The Minnesota West Bluejays football season begins on schedule with the influx of five freshmen who were recruited heavily by Division I schools. Head coach Jeff Linder doesn’t stop grinning until November.
The new turf and ambiance at Trojan Field in Worthington is such a great hit, the Minnesota Vikings ask to play a regular season game there against the Chicago Bears. WHS athletic director Josh Dale agrees to the request but insists that the team contribute $4,000 toward the school’s booster club. The Vikings happily agree.

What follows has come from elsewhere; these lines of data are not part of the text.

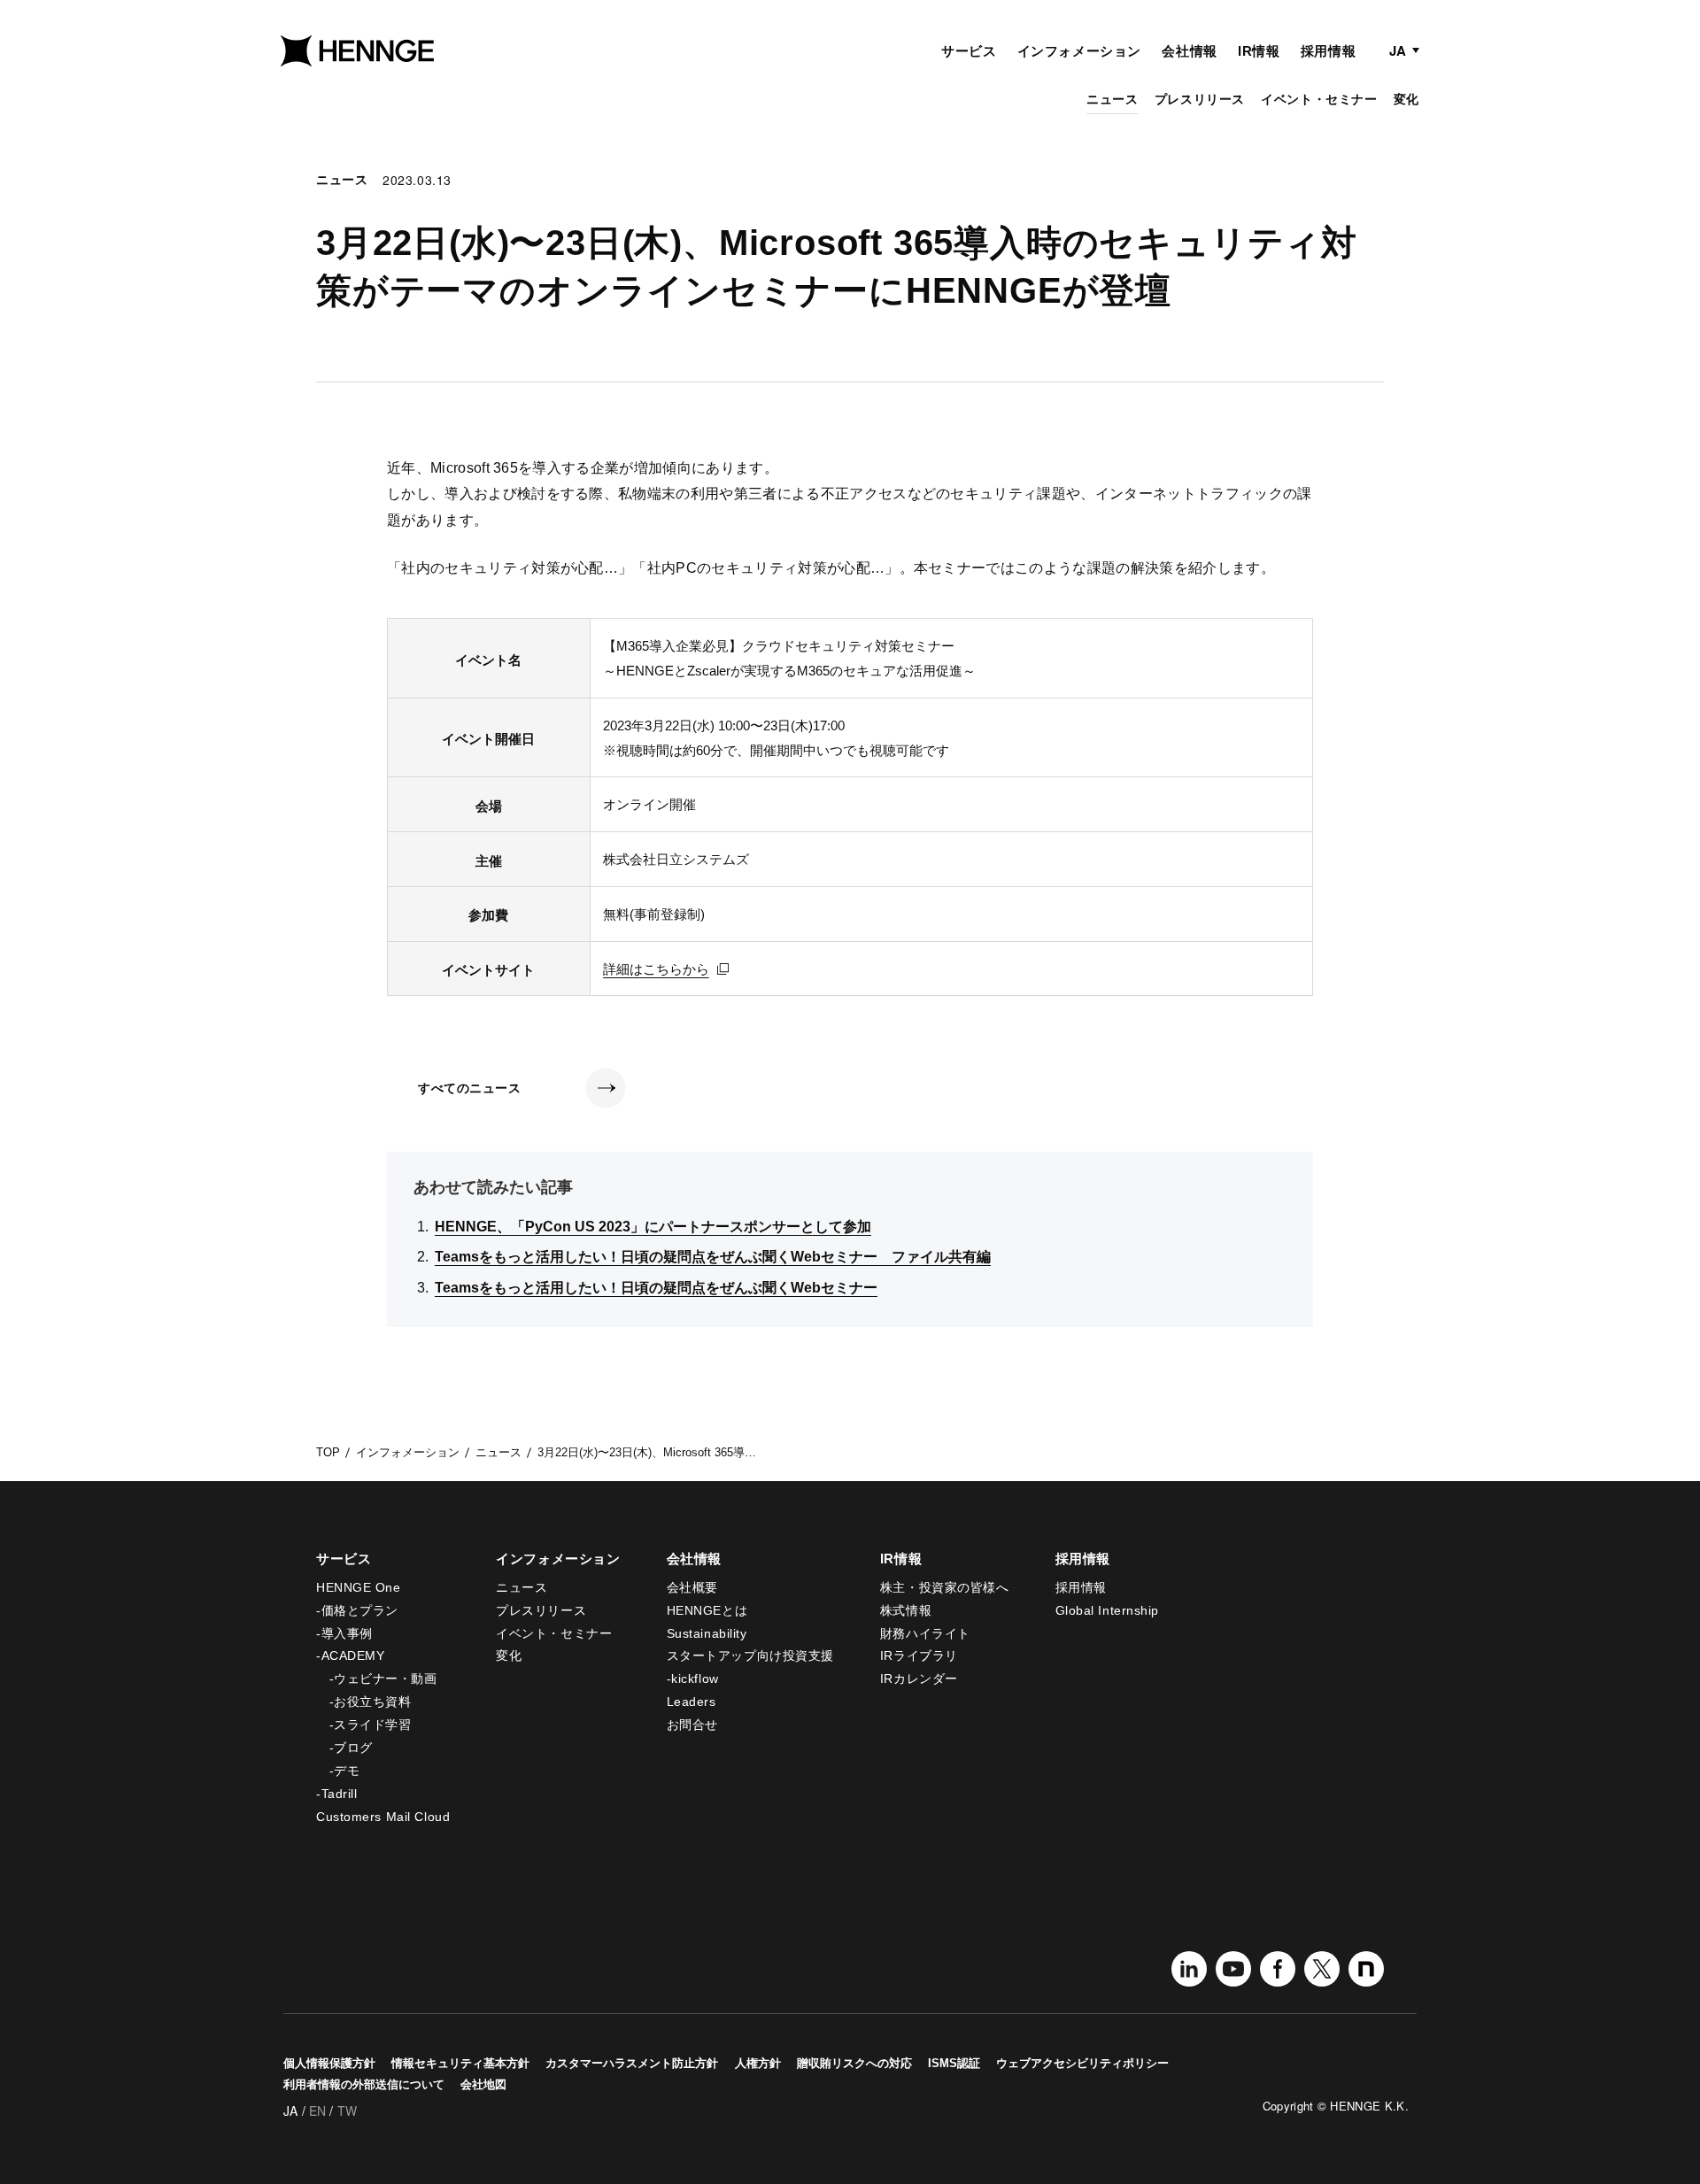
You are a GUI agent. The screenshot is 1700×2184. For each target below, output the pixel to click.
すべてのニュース (469, 1088)
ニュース (1112, 99)
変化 (1406, 99)
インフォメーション (1079, 50)
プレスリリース (1200, 99)
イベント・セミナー (1319, 99)
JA (1397, 50)
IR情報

The Worthington Trojans boys soccer team, still not recovered from losing the 2020 Region 2A championship game 1-0 in overtime, upset favored Mankato West 6-0 in the 2021 finale. All’s well that ends well.
In keeping with the desire to eliminate all silliness associated with 2020, the International Olympic Committee reverses its Dec. 7, 2020 decision to make breakdancing an official Olympic sport. In the future, anyone caught breakdancing at any Olympic venue will be fined $200 and be made to showcase the sport on the ice during -- that is, during -- an Olympic hockey match.
Finally, the 2021-2022 winter sports year begins, and nobody even mentions 2020. It didn’t really happen, did it? Must have just been a bad dream.